Gini coefficient shouldn't be to my understanding a bad mertric for imbalanced classification, because it is related to AUC, which works just fine. Maybe it was gini impurity not coefficient. Check your AUC of the predictions once. Also Area under the PR curve is a better metric for imbalanced classification than AUC, maybe you should see that too.

Dhruv Mahajan

Posted 2017-06-15T20:15:12.750

Reputation: 338


Credit models do not do a great job of predicting individual defaults, and the error rates are usually high. That is, a fairly high proportion of dubious borrowers do not default. One can always reduce this proportion by making the cutoff more generous, so that only the worst borrowers are left in the "bad" pool; but the necessary tradeoff is that more borrowers must be put into the "good" pool, so more defaults occur in the "good" pool.
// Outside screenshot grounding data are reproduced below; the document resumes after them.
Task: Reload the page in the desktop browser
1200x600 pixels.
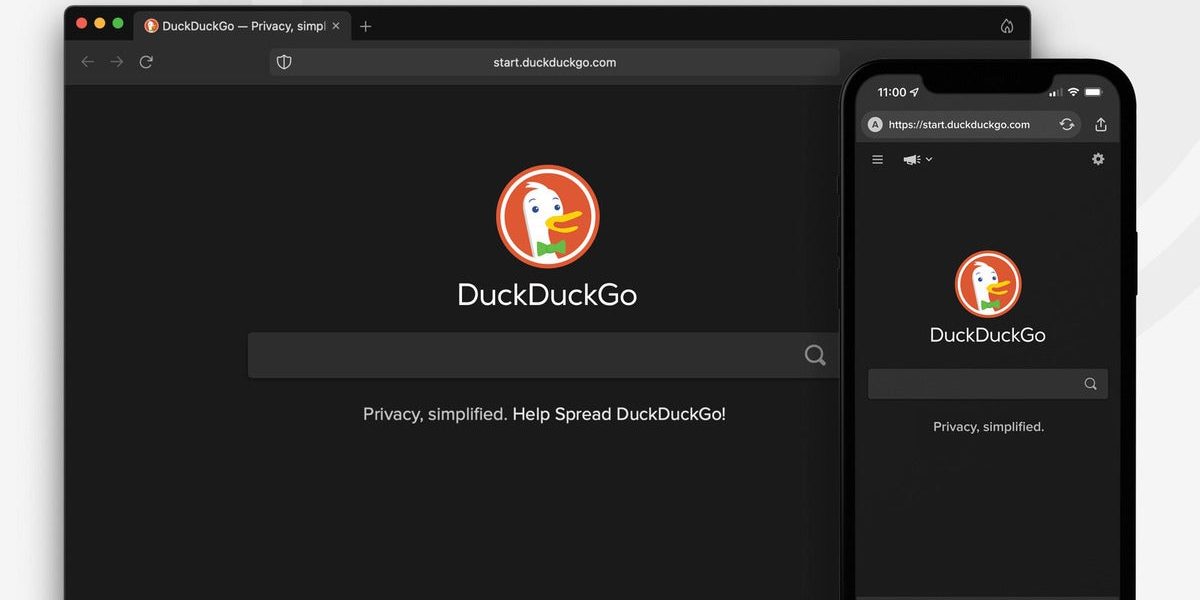Action: [146, 62]
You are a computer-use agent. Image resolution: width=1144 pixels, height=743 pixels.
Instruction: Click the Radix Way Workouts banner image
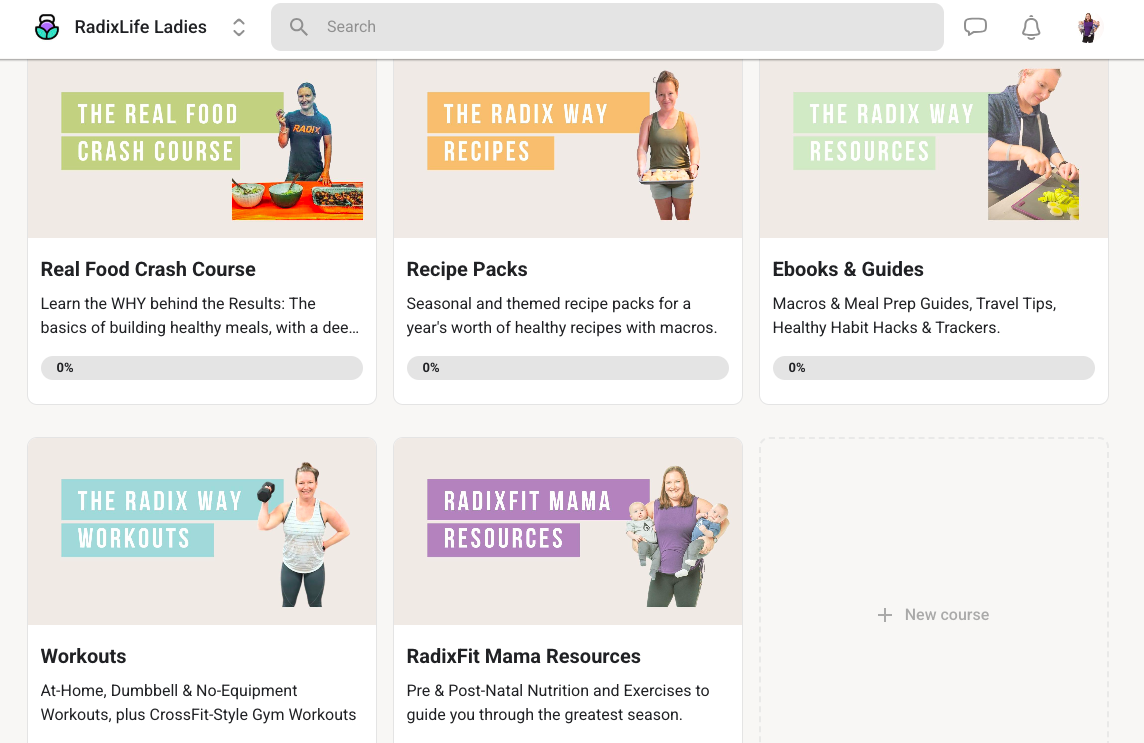[202, 531]
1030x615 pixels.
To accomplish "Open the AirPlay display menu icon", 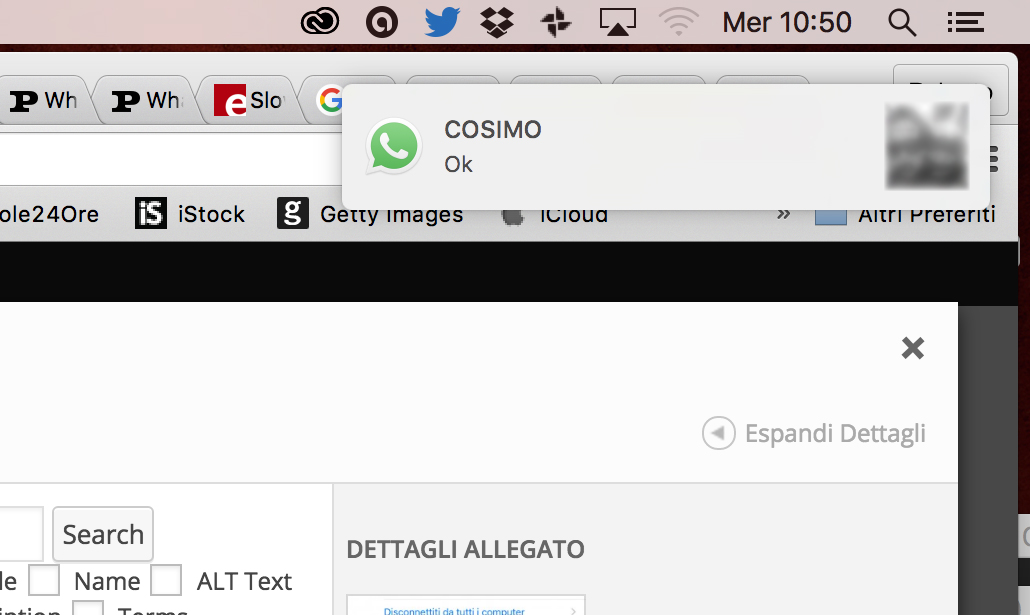I will [x=617, y=22].
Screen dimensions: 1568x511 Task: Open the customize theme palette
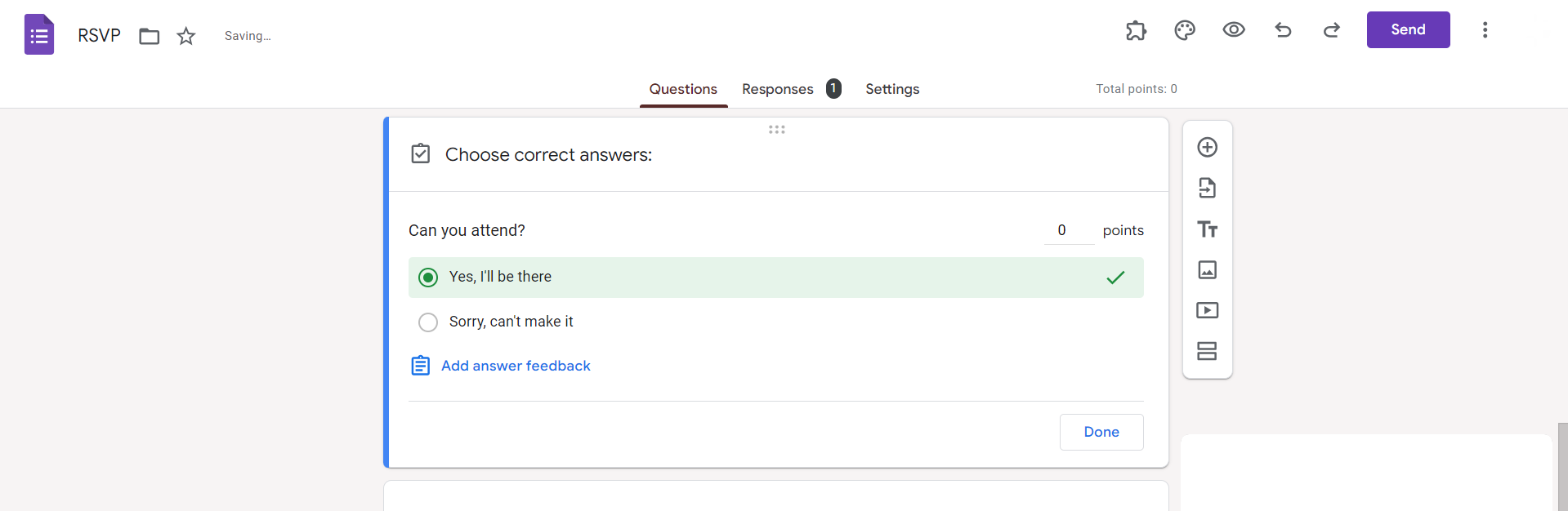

The Gini (or the roughly equivalent AUC) is a reasonable tool for assessing the performance of the model across the whole range of credit cutoffs, but in practice this is not usually what we want. We really want to make our lending business profitable, which means we have to consider how much profit we make from good mortgages and how much we lose from defaults. The best model is the one that gives the best tradeoff between these. This has nothing to do with our success at predicting individual defaults, which is why the Gini is not really useful.

Because the costs and profit numbers are specific to each lender, it is quite possible that Model A will work better than Model B for one lender, while Model B will work better than Model A for another lender. There is no model that is best for every lender.


Posted 2017-06-15T20:15:12.750

Reputation: 21